Check Out SyFy’s New Show Defiance for the Women

Julie Benz is Amanda Rosewater on Defiance

Photo by Rob Kim/Getty Images

It’s been a dismal spring for networks trying to launch new television shows, but SyFy appears to have scored a success with Defiance, a mashup between the aftermath of an alien invasion and a Western. The show scored a cable-respectable 2.7 million viewers, 1.3 million of them in the coveted 18-49 demographic, in its debut on Monday night.

Defiance has a somewhat lighter tone than SyFy’s last serious critical hit, the remake of Battlestar Galactica. But it has one thing in common with Ronald D. Moore’s epic throwdown between humans and their genocidal creations: promising female characters. On the human side of the ledger, there’s Julie Benz, who’s most famous for her turns as vampire Darla on Buffy the Vampire Slayer, and as serial killer Dexter Morgan’s unknowing wife Rita on Dexter. Defiance has given her an intriguing role as Amanda Rosewater, the newly-inaugurated mayor—a part that could turn her into Laura Roslin, but with fewer snake-filled visions and more comedic potential. Her sister Kenya (Mia Kirshner), runs Defiance’s brothel, a setup that’s a bit of a frontier cliche. But showrunner Kevin Murphy promised at the Television Critics Association press tour in January that the brothel shakes up the Old West narrative by including among its wares “men and aliens and different races,” rather than just women.

And there are good roles for female alien characters, too. Stahma (Jaime Murray) is kind of an elite alien Cersei Lannister, the wife of a powerful member of Defiance’s ruling class. And as Irisa, the adopted daughter of Grant Bowler’s Jed, a former Marine who accepts a job as Defiance’s sheriff, Stephanie Leonidas gets to play a rather rare thing: a sulky alien teenager.
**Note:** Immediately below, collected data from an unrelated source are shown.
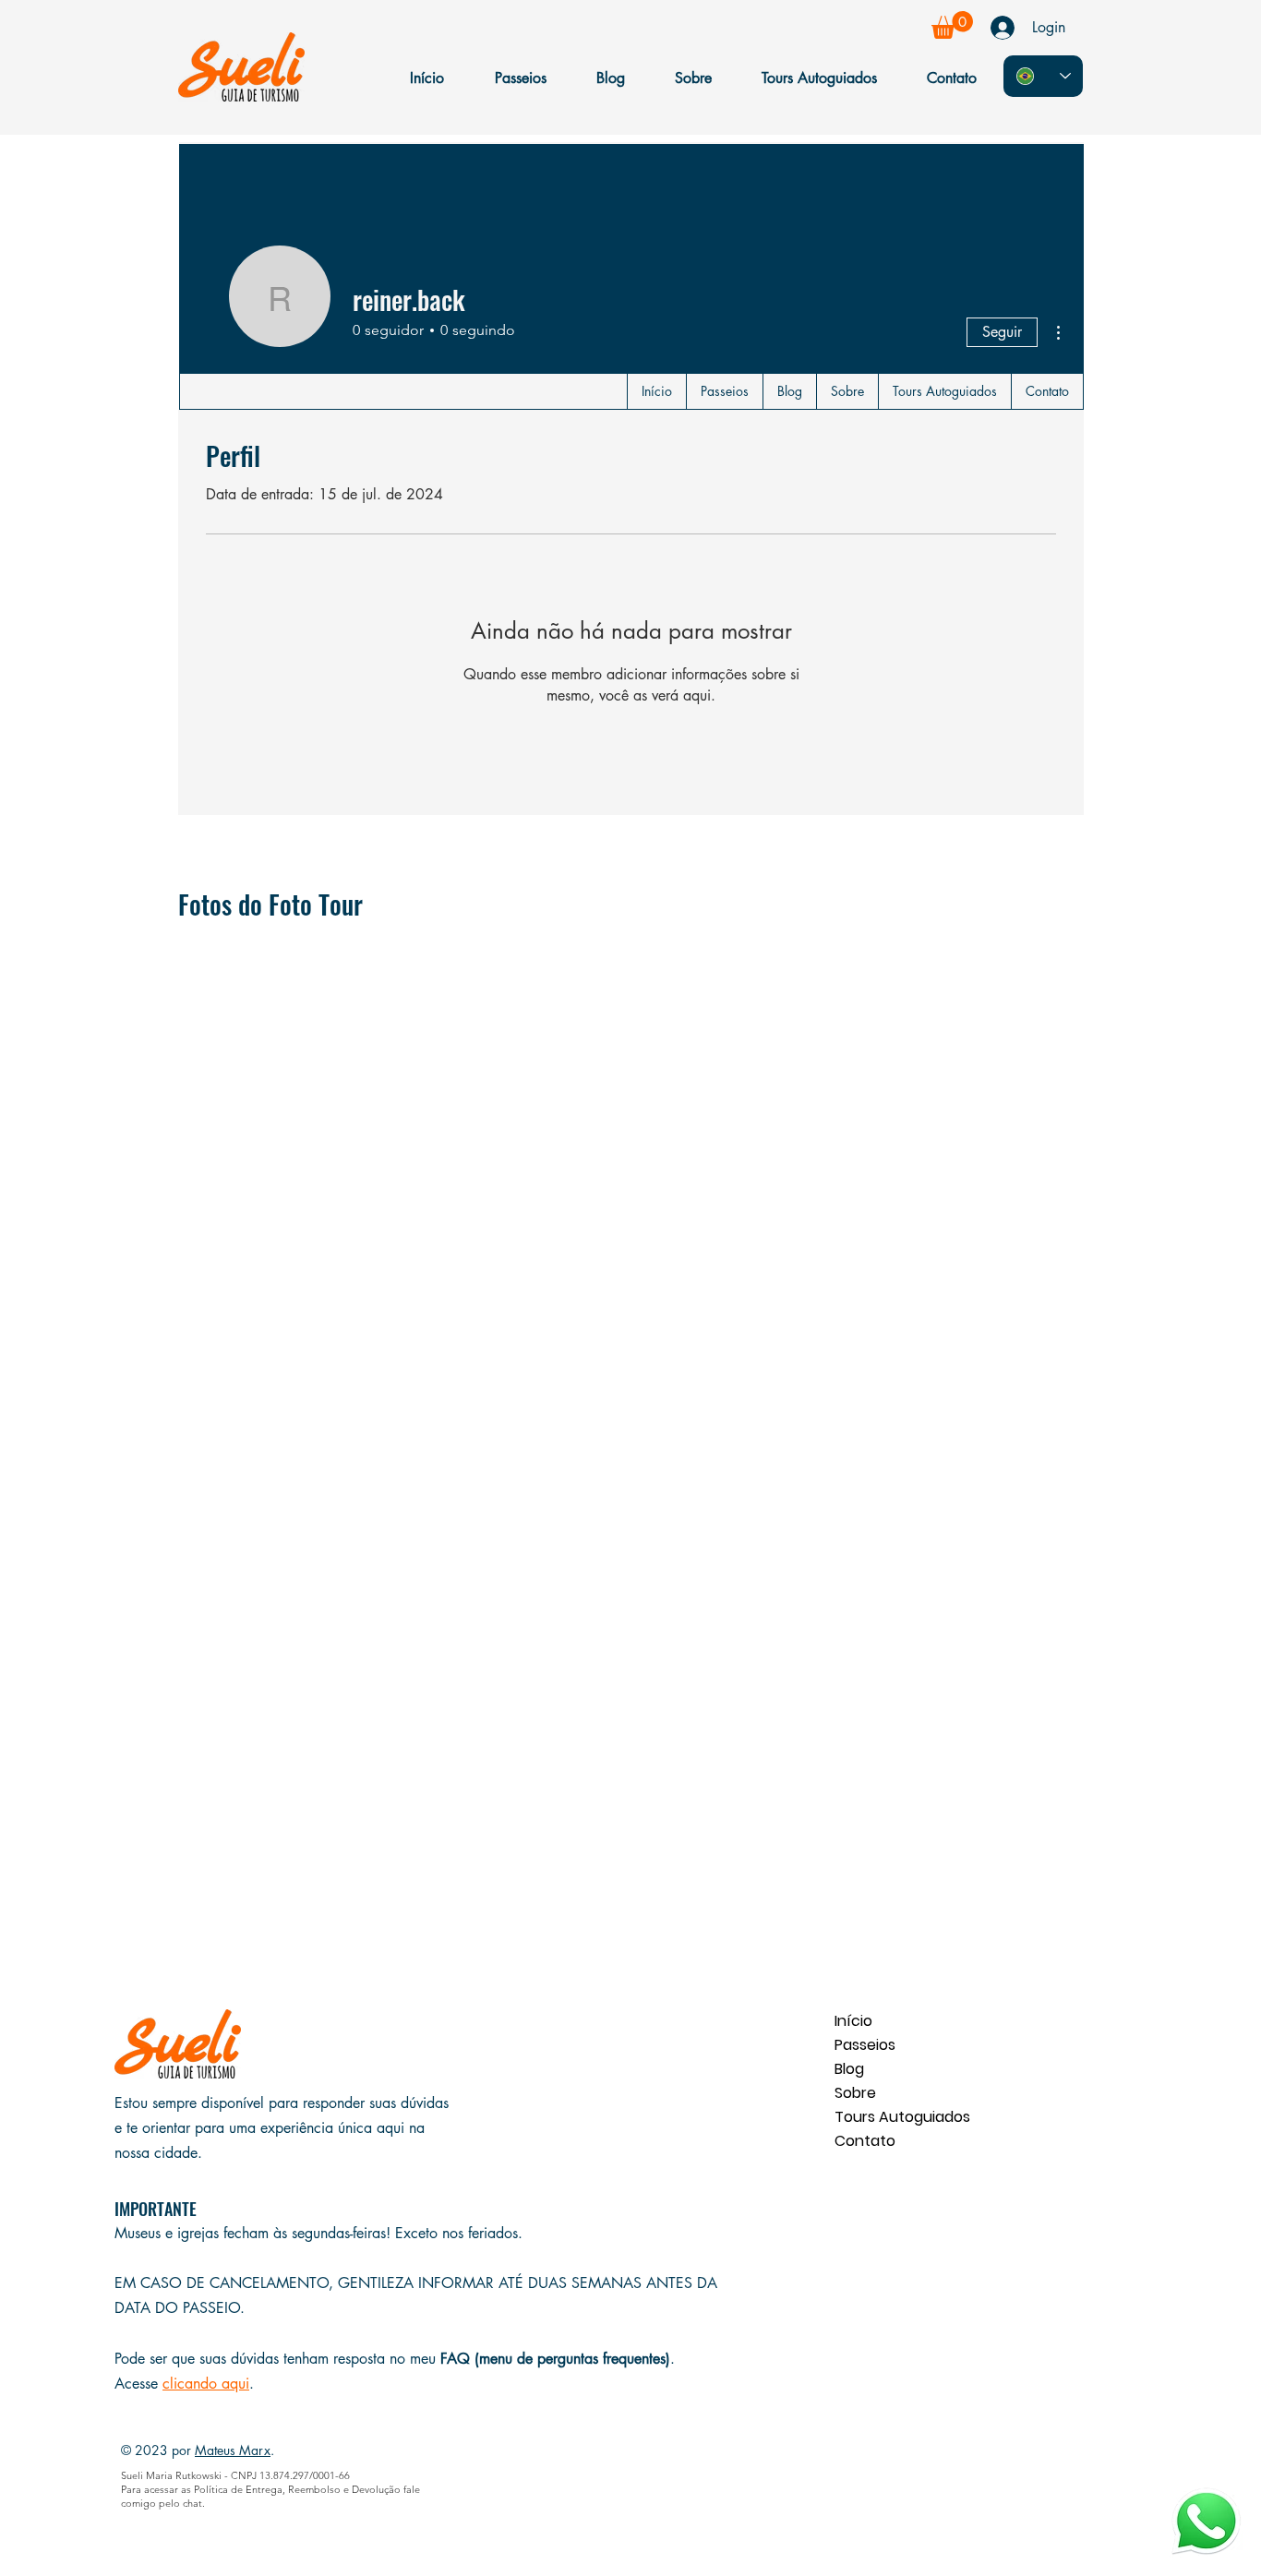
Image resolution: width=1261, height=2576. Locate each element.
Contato (865, 2140)
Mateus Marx (232, 2450)
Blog (849, 2068)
In other words, Defiance is about aliens and catastrophes and big space battles, but it’s also more about day-to-day life than Battlestar Galactica, set in the midst of an ongoing crisis, was ever going to be. And it’s got big, intergenerational lanes for women to play in. I’ll be tuning in to see how Amanda handles a brewing dispute between human and alien families, what Stahma’s real agenda is, and how Irisa’s adopted dad reacts to the prospect of her dating. It’s nice to see a genre show offer its fans good female characters as well as good alien design.